## [Required action]
Restate verbatim the span of lines below between the line with "[Translation missing: cs.socials.instagram]" and the line with "其他 (362, 1684)", including those two lines, and only that span.

## [Supplied material]
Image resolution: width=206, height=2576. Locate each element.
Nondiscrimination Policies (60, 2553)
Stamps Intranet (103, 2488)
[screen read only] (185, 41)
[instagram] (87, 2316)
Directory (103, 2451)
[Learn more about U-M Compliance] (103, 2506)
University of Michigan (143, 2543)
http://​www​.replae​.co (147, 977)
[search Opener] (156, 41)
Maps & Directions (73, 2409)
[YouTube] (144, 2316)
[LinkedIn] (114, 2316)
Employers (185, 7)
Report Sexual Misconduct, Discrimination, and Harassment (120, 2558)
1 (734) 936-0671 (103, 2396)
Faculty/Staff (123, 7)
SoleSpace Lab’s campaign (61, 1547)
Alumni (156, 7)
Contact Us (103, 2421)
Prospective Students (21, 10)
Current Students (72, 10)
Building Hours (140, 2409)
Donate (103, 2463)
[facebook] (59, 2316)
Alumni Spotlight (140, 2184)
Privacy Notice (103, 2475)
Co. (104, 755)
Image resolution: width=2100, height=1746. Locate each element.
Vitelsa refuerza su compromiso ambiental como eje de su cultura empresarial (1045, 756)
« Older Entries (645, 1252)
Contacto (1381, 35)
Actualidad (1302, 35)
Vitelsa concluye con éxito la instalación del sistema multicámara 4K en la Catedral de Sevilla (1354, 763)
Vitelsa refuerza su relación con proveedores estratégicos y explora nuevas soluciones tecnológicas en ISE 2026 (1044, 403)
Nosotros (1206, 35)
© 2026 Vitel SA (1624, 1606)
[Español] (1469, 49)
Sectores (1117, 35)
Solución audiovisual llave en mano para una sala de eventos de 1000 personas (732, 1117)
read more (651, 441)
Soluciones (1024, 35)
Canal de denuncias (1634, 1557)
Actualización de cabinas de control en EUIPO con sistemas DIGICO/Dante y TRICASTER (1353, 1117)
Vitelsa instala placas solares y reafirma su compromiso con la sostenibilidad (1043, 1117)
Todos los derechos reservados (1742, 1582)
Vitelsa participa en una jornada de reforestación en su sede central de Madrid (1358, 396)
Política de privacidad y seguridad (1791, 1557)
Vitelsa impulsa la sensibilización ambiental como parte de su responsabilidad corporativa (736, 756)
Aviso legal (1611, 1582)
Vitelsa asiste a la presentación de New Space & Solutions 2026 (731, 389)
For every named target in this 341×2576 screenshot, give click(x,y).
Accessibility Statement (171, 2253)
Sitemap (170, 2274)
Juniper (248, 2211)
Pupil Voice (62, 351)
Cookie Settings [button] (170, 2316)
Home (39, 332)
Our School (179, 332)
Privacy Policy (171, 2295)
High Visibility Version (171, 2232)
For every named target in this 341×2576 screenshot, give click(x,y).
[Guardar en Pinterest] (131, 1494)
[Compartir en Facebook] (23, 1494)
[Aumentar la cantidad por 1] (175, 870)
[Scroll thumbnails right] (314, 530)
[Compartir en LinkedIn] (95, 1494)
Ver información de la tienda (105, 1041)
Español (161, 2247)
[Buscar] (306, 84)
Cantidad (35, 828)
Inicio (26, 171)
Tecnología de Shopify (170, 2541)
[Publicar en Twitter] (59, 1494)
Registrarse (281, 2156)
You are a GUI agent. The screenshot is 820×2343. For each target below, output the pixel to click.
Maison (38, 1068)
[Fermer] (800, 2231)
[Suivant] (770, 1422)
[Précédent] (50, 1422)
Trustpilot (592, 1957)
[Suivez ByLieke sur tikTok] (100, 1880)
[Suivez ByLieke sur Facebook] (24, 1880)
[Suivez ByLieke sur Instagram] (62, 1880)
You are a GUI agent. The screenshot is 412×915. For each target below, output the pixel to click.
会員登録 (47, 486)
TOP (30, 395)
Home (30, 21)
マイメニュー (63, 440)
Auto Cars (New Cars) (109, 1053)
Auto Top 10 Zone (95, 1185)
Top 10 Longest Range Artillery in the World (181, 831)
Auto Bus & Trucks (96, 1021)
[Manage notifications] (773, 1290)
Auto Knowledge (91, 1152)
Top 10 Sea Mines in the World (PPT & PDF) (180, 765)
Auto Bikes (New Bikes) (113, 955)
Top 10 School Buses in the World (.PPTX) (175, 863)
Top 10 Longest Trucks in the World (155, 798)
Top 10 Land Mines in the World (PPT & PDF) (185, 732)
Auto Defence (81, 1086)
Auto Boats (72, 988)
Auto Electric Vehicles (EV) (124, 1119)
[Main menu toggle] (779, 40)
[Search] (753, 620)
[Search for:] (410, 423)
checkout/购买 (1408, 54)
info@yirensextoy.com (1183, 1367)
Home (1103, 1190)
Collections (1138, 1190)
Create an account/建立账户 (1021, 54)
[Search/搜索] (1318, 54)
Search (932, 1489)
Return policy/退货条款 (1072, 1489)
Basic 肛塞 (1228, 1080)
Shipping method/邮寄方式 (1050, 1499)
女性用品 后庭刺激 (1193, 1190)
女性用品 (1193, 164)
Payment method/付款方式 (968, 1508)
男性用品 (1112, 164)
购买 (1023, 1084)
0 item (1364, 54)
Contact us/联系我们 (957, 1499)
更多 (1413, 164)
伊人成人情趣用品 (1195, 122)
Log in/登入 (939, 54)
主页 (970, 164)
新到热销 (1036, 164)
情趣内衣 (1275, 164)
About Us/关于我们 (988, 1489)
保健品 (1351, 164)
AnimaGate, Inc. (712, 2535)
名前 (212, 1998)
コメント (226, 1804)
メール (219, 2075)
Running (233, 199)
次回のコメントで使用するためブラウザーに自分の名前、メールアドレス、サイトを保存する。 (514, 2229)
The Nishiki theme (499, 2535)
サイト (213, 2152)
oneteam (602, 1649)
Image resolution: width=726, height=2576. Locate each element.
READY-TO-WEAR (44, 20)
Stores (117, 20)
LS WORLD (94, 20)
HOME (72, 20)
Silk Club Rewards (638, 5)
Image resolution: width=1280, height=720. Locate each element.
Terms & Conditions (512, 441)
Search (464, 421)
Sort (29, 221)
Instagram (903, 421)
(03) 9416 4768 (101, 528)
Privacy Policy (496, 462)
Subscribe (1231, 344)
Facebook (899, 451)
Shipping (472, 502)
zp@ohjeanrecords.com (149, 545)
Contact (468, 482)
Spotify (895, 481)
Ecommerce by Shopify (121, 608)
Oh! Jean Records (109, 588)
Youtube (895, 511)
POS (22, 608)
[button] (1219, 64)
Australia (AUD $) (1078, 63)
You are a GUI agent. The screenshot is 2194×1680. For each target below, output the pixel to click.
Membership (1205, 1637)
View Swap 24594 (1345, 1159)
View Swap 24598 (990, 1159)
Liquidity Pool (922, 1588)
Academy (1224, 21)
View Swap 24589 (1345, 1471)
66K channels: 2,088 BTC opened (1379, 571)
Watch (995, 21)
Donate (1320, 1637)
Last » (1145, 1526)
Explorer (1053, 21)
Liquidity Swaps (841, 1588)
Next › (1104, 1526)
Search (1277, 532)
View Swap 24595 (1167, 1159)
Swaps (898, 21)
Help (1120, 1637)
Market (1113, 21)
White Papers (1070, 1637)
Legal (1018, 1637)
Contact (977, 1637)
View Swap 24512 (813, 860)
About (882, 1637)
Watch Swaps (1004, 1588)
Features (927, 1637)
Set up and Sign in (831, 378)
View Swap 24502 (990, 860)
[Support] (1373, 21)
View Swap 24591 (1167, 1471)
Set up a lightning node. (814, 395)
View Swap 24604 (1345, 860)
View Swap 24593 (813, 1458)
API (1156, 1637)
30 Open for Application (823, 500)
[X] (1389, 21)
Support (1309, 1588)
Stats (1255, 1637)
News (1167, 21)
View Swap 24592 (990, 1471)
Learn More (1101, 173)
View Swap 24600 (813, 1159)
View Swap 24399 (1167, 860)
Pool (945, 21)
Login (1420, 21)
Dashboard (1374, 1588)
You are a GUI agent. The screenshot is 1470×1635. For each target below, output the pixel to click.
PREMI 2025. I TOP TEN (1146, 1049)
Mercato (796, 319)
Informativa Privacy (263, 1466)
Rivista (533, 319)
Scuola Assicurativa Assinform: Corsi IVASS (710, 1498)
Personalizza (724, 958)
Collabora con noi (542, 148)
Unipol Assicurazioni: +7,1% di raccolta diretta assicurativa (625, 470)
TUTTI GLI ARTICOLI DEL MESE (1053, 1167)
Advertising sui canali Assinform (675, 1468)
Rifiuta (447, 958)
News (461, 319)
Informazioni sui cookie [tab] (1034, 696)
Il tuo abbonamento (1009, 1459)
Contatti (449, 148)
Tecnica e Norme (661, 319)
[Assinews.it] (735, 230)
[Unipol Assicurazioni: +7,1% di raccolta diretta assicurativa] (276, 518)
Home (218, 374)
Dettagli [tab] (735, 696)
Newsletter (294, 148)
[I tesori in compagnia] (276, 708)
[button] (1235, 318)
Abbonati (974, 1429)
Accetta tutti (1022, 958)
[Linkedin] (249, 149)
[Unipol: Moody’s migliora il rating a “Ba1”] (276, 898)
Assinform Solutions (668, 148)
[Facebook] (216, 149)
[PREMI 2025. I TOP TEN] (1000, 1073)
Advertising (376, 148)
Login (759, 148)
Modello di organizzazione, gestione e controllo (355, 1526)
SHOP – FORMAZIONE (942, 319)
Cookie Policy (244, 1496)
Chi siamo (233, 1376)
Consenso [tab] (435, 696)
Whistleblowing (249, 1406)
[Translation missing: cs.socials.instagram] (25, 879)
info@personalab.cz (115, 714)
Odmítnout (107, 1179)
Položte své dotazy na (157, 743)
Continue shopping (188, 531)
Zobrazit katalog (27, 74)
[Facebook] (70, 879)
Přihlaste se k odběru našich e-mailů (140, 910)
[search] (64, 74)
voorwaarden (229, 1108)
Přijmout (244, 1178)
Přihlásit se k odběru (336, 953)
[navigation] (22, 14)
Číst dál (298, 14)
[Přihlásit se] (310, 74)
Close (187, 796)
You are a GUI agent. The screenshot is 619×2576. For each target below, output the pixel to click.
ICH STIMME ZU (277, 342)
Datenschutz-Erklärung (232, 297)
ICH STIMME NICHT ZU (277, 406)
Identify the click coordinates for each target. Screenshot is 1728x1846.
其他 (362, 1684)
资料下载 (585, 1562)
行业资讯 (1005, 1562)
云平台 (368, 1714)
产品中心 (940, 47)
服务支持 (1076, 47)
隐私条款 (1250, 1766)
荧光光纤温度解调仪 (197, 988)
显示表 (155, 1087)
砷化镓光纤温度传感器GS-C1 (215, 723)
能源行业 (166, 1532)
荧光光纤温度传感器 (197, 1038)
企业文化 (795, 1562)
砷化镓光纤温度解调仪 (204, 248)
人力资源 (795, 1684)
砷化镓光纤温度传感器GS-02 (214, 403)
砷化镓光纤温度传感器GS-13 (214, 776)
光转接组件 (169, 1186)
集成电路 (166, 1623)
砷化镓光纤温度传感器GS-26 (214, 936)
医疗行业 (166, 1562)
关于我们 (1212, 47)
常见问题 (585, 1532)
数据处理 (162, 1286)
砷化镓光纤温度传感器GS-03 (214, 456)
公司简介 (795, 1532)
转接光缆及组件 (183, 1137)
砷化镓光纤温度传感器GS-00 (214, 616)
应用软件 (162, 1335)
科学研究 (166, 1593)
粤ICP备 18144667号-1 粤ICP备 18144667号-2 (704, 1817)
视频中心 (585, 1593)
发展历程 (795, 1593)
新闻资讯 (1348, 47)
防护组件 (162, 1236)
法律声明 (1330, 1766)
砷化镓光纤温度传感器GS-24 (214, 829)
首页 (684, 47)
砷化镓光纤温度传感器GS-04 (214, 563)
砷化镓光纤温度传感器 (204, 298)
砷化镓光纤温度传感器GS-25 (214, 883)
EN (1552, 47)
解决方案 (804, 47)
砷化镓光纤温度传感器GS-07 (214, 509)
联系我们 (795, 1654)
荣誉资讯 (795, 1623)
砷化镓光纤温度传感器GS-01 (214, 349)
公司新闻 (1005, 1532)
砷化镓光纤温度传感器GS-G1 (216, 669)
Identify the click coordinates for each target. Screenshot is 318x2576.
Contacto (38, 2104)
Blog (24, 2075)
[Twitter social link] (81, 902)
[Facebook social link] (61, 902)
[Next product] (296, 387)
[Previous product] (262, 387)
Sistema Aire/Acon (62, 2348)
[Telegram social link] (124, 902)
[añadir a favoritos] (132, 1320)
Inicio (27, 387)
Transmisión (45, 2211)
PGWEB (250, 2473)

## [Answer]
[Translation missing: cs.socials.instagram] (25, 879)
info@personalab.cz (115, 714)
Odmítnout (107, 1179)
Položte své dotazy na (157, 743)
Continue shopping (188, 531)
Zobrazit katalog (27, 74)
[Facebook] (70, 879)
Přihlaste se k odběru našich e-mailů (140, 910)
[search] (64, 74)
voorwaarden (229, 1108)
Přijmout (244, 1178)
Přihlásit se k odběru (336, 953)
[navigation] (22, 14)
Číst dál (298, 14)
[Přihlásit se] (310, 74)
Close (187, 796)
You are a GUI agent. The screenshot is 619×2576. For each target below, output the pixel to click.
ICH STIMME ZU (277, 342)
Datenschutz-Erklärung (232, 297)
ICH STIMME NICHT ZU (277, 406)
Identify the click coordinates for each target. Screenshot is 1728x1846.
其他 (362, 1684)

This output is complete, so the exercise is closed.